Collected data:

* * * *

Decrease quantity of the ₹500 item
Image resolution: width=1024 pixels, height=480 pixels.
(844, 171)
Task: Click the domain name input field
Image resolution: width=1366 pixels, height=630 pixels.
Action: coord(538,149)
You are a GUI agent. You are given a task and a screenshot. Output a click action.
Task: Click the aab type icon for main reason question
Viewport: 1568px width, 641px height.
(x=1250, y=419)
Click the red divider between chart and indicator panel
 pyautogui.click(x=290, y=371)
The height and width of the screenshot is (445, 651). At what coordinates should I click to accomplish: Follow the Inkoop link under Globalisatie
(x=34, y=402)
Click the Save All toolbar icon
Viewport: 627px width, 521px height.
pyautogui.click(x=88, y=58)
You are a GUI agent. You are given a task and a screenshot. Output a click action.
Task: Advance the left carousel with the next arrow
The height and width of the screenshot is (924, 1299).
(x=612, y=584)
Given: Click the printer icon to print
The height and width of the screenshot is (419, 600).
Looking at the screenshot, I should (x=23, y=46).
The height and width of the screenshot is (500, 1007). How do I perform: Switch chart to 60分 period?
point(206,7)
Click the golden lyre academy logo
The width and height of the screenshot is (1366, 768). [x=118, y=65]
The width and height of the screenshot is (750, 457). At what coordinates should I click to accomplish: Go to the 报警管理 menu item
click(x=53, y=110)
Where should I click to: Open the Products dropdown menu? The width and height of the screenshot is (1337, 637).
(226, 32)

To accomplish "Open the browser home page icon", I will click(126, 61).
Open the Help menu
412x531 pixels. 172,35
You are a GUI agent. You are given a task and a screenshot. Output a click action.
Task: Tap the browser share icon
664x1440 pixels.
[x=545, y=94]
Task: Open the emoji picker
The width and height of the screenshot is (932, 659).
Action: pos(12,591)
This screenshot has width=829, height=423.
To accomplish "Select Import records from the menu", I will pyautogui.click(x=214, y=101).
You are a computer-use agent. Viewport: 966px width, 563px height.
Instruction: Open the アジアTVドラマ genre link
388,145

* * * *

Going through the entries above, show each line that contains "icon".

RESULT OF THIS EXERCISE:
Task: Click the aab type icon for main reason question
Click the Save All toolbar icon
Given: Click the printer icon to print
To accomplish "Open the browser home page icon", I will click(126, 61).
Task: Tap the browser share icon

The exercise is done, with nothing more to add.